◆ **The problem**
Your task is to copy all of the entries exactly as they are given.

--- Material for the task Enclosed Below ---

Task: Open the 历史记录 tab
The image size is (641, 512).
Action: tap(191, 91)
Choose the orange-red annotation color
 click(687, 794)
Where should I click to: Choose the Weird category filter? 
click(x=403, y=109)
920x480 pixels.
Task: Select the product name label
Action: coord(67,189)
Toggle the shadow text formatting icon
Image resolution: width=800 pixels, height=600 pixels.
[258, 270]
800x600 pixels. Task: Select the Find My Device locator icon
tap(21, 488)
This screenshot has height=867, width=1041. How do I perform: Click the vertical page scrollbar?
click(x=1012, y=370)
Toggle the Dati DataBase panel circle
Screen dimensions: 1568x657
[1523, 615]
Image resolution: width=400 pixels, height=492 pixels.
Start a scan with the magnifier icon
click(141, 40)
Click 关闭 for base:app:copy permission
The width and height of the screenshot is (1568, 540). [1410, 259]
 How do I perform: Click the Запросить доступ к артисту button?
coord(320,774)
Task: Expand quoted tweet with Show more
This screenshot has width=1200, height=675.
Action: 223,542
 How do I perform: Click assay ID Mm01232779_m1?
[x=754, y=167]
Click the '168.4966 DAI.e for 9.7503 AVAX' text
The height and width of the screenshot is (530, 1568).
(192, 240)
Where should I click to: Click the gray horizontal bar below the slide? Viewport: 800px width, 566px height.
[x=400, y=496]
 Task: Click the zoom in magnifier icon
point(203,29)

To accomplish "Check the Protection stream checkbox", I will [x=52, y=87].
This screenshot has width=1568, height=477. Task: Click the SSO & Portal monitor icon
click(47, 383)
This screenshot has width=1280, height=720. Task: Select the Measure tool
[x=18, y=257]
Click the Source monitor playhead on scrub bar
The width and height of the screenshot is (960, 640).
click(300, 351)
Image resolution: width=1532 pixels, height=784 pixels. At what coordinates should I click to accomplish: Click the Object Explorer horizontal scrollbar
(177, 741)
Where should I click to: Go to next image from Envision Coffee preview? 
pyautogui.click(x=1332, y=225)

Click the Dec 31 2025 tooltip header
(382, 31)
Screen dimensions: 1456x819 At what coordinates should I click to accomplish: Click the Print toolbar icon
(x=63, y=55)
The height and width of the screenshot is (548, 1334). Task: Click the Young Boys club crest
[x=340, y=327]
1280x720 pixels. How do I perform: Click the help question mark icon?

--- End of Enclosed Material for the task ---

◆ **Reply**
Task: Open the 历史记录 tab
The image size is (641, 512).
Action: tap(191, 91)
Choose the orange-red annotation color
 click(687, 794)
Where should I click to: Choose the Weird category filter? 
click(x=403, y=109)
920x480 pixels.
Task: Select the product name label
Action: coord(67,189)
Toggle the shadow text formatting icon
Image resolution: width=800 pixels, height=600 pixels.
[258, 270]
800x600 pixels. Task: Select the Find My Device locator icon
tap(21, 488)
This screenshot has height=867, width=1041. How do I perform: Click the vertical page scrollbar?
click(x=1012, y=370)
Toggle the Dati DataBase panel circle
Screen dimensions: 1568x657
[1523, 615]
Image resolution: width=400 pixels, height=492 pixels.
Start a scan with the magnifier icon
click(141, 40)
Click 关闭 for base:app:copy permission
The width and height of the screenshot is (1568, 540). [1410, 259]
 How do I perform: Click the Запросить доступ к артисту button?
coord(320,774)
Task: Expand quoted tweet with Show more
This screenshot has width=1200, height=675.
Action: 223,542
 How do I perform: Click assay ID Mm01232779_m1?
[x=754, y=167]
Click the '168.4966 DAI.e for 9.7503 AVAX' text
The height and width of the screenshot is (530, 1568).
(192, 240)
Where should I click to: Click the gray horizontal bar below the slide? Viewport: 800px width, 566px height.
[x=400, y=496]
 Task: Click the zoom in magnifier icon
point(203,29)

To accomplish "Check the Protection stream checkbox", I will [x=52, y=87].
This screenshot has width=1568, height=477. Task: Click the SSO & Portal monitor icon
click(47, 383)
This screenshot has width=1280, height=720. Task: Select the Measure tool
[x=18, y=257]
Click the Source monitor playhead on scrub bar
The width and height of the screenshot is (960, 640).
click(300, 351)
Image resolution: width=1532 pixels, height=784 pixels. At what coordinates should I click to accomplish: Click the Object Explorer horizontal scrollbar
(177, 741)
Where should I click to: Go to next image from Envision Coffee preview? 
pyautogui.click(x=1332, y=225)

Click the Dec 31 2025 tooltip header
(382, 31)
Screen dimensions: 1456x819 At what coordinates should I click to accomplish: Click the Print toolbar icon
(x=63, y=55)
The height and width of the screenshot is (548, 1334). Task: Click the Young Boys club crest
[x=340, y=327]
1280x720 pixels. How do I perform: Click the help question mark icon?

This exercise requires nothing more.